Filter the data for lines with the word "Helix" and copy those lines.

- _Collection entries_
>>>>

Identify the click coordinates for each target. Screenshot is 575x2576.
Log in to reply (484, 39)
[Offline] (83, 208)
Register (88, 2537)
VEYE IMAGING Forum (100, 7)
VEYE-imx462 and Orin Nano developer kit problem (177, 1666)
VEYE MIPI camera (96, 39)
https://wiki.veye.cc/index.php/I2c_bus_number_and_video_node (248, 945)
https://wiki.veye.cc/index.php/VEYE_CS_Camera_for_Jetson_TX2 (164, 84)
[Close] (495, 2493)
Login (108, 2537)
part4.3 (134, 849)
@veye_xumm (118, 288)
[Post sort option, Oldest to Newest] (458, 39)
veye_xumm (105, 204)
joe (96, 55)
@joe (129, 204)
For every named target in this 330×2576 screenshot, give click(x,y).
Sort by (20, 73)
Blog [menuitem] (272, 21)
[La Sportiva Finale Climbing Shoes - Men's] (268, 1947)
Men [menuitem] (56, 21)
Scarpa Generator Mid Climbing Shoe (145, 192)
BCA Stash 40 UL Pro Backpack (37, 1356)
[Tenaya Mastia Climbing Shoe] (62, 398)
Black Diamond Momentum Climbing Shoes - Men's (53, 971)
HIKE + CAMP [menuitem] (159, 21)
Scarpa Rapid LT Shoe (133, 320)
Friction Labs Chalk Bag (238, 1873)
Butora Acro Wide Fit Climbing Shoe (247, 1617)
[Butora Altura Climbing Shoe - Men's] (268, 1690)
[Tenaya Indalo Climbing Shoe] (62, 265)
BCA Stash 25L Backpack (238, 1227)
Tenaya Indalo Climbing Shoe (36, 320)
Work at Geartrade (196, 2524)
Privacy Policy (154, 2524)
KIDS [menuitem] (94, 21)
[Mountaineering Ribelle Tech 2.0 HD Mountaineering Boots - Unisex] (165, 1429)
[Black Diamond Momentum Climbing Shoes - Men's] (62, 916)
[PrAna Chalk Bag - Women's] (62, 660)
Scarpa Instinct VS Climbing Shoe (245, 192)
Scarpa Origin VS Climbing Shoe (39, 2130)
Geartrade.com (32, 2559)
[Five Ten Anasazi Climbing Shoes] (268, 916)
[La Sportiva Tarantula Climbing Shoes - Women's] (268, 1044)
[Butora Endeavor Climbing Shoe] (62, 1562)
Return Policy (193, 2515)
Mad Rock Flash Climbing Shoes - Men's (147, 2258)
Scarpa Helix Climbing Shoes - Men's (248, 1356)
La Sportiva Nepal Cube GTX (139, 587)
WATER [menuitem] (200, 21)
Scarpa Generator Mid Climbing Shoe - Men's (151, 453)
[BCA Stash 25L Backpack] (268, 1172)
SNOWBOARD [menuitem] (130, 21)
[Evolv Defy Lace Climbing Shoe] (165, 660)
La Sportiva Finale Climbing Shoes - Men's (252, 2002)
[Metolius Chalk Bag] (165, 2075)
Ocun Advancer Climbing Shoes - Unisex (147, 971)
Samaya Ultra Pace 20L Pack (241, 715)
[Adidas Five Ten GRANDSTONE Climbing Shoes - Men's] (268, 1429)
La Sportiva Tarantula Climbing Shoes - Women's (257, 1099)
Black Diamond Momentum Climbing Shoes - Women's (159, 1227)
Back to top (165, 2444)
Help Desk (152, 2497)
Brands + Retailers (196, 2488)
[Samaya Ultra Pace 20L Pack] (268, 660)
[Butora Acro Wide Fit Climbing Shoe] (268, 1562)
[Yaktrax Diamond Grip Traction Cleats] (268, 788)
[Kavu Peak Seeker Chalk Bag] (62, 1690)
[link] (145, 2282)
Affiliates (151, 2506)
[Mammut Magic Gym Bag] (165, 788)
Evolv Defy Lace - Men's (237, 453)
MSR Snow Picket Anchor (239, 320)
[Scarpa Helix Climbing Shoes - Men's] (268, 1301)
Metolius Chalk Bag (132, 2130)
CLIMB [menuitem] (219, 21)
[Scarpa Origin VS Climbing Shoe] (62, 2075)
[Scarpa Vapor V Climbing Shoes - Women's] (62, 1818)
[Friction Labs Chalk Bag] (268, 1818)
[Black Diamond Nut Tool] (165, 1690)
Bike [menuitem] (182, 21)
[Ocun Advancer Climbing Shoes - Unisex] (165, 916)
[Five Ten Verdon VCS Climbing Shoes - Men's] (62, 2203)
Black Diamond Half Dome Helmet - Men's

<<<<

- _Answer section_
Scarpa Helix Climbing Shoes - Men's (248, 1356)
[Scarpa Helix Climbing Shoes - Men's] (268, 1301)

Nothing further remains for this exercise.